Thank you. And at this time, I would like to remind everyone on the phones, in order to ask a question, please press star, then the number one on your telephone keypad. To remove your question, press the star one again. If you were called upon to ask your question, please pick up your handset and remember to unmute your device. Today, we do ask you please limit yourself to two questions and then rejoin the queue to accommodate as many questioners as possible. And your first question comes from the line of Rob Morrison of Craig's Investment Partners. Please go ahead.

Hey, morning, guys. Congratulations on getting Novitas to open that committee. Looking forward to a positive result from that. So on the call and in the documentation, you speak about, you know, the options available to you include raising capital and or burn reduction. Have you reduced your burn so far in the second half?

We have made modest reductions to our burn, and I think as Grant highlighted, we actually do expect that there are a number of expenses that are front-loaded for the year, and we expect the second half to have a lower burn rate than the first half, yes.

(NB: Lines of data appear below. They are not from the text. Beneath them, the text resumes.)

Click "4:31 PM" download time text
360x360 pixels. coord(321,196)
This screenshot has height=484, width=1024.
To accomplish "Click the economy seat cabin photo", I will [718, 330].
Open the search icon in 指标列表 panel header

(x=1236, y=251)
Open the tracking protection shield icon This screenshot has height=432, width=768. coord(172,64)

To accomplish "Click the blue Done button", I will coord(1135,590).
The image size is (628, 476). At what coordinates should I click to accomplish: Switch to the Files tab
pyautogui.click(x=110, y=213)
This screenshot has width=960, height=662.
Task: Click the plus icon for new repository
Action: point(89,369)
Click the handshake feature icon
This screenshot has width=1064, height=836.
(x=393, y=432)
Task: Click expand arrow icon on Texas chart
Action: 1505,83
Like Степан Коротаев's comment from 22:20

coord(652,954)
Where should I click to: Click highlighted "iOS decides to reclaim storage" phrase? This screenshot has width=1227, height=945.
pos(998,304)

Okay, but it won't be something like, so the cost base in the first half is 26 mil. You wouldn't expect that to half. It might be down, you know, I don't know, like low tens of percentages.

We would not expect it to half, yes.

Okay. Cool. So you've given best and worst case scenarios for recoverage, which look to be between June and September quarter on 2027. Could you give us a bit of a flavour for the assumptions behind that?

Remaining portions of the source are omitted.